On the other hand, in order to manufacture the actuator unit 21, first, a pattern of a conductive paste serving as the reinforcing metal film 36a is printed on a green sheet of ceramic material to be the piezoelectric plate 44. In parallel with this, on the substrate of ceramic material to be the piezoelectric plate 43, a pattern of conductive paste serving as the reinforcing metal film 36b is printed, and at the same time, on the substrate of ceramic material to be the piezoelectric plate 42, a pattern of paste as A pattern of conductive paste for the common electrode 34 . Then, the four substrates serving as the piezoelectric plates 41 to 44 are laminated while being aligned using a jig, and the laminate thus obtained is sintered at a predetermined temperature. Then, the individual electrodes 35 are formed on the piezoelectric plate 41 of the sintered laminate. The individual electrodes 35 can be formed by plating a conductive film on the entire surface of the piezoelectric plate 41 and removing unnecessary portions by laser patterning, or by PVD using a mask having openings at portions corresponding to the individual electrodes 35. (Physical vapor deposition) etc. to vapor-deposit a conductive film on the piezoelectric plate 41. Through the steps up to this point, the manufacture of the actuator unit 21 is completed.

Next, the actuator unit 21 manufactured as described above is bonded to the flow path unit 4 with an adhesive so that the piezoelectric plate 44 and the cavity plate 22 come into contact. At this time, both are bonded according to the marks for positional alignment respectively formed on the surface of the cavity plate 22 and the surface of the piezoelectric plate 41 of the flow path unit 4 .

Next, as shown in FIG. 12, with the main electrode portions 35a of the individual electrodes 35 as references, when viewed from a plane, laser processing is performed using, for example, a YAG laser while controlling the emission direction so that the laser beam can be irradiated to the pressure chamber. 10 outer edge and outer side. By this laser processing, “V-shaped” grooves 61 a , 61 b reaching half of the piezoelectric plate 42 are formed on both sides of each main electrode portion 35 a.

Then, the FPC 136 for supplying electric signals to the individual electrodes 35 is electrically bonded to the actuator unit 21 by soldering, and then, through a predetermined process, the manufacture of the inkjet head 1 is completed.
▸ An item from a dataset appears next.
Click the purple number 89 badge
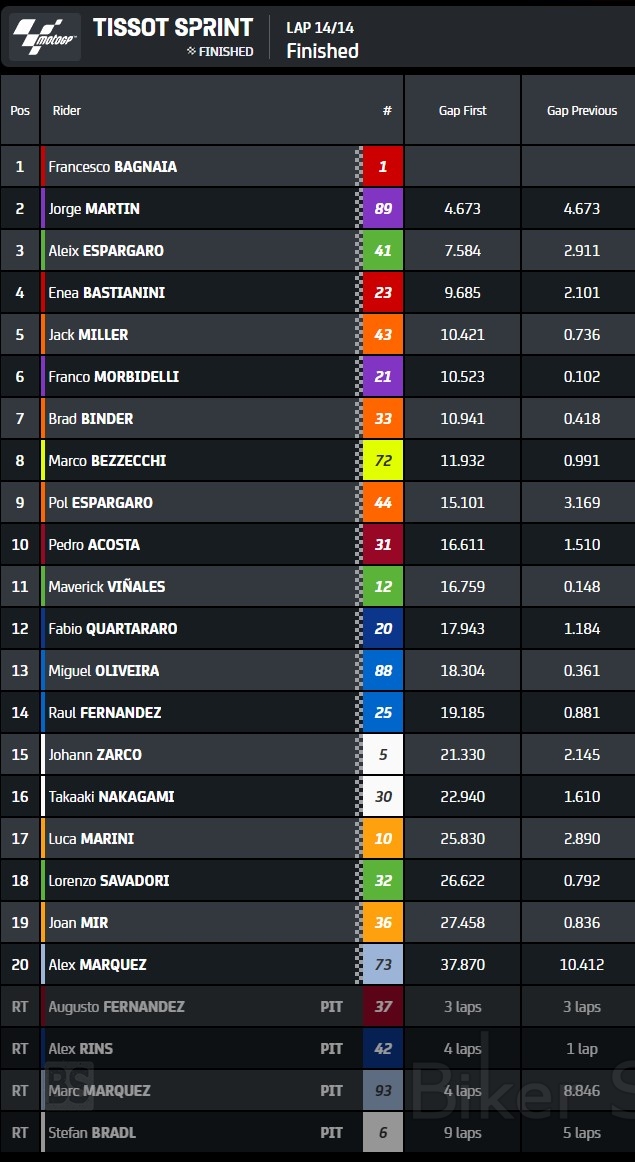Viewport: 635px width, 1162px height. click(x=383, y=209)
In the above-described manufacturing method, when the piezoelectric plates 41 to 44 are stacked, independent electrodes are not formed between adjacent piezoelectric plates, that is, only the piezoelectric plate 41 farthest from the pressure chamber 10 contains an active layer. Therefore, there is no need to form through holes in the piezoelectric plates 41 to 44 for interconnecting the individual electrodes arranged so as to overlap in plan view. Therefore, as described above, the inkjet head 1 of this embodiment can be manufactured at low cost through relatively simple steps.

In addition, in the above manufacturing method, only the independent electrode 35 is not sintered together with the ceramic material used as the piezoelectric plates 41 to 44 , unlike the common electrode 34 and the reinforcing metal films 36 a and 36 b. This is because since the individual electrodes 35 are exposed and easily evaporated due to high temperature heating during sintering, it is difficult to control the thickness compared with the common electrode 34 coated on a ceramic material. However, since the common electrode 34 and the like are slightly reduced in thickness during sintering, it is difficult to reduce the thickness in consideration of maintaining continuity after sintering. On the other hand, the individual electrodes 35 can be formed thinner than the common electrodes 34 and the like since they are formed by the above method after sintering. Like this, in the ink-jet head 1 of present embodiment, by making the independent electrode 35 that is in the uppermost layer thinner than the common electrode 34, the displacement of the piezoelectric plate 41 as the active layer is difficult to be limited by the independent electrode 35, and improves ink-jet. The amount of volumetric deformation of the pressure chamber 10 in the head 1.

In this embodiment, the grooves 61a, 61b are formed to reach the second piezoelectric plate 42 counted from the top, but the grooves are formed to be accommodated only in the uppermost piezoelectric plate 41, that is, not to reach the second piezoelectric plate 42 counted from the top. The second piezoelectric plate 42. Alternatively, the groove portion may be formed to reach the third or fourth piezoelectric plate 43, 44 from the top. Furthermore, when the groove portion is formed to reach the second or lower piezoelectric plate counted from the top, the groove portion does not divide the common electrode 34 into a plurality of portions, but at least partially connects to other regions. However, if wiring for each common electrode is provided, the common electrode may be divided into a plurality by the groove portion.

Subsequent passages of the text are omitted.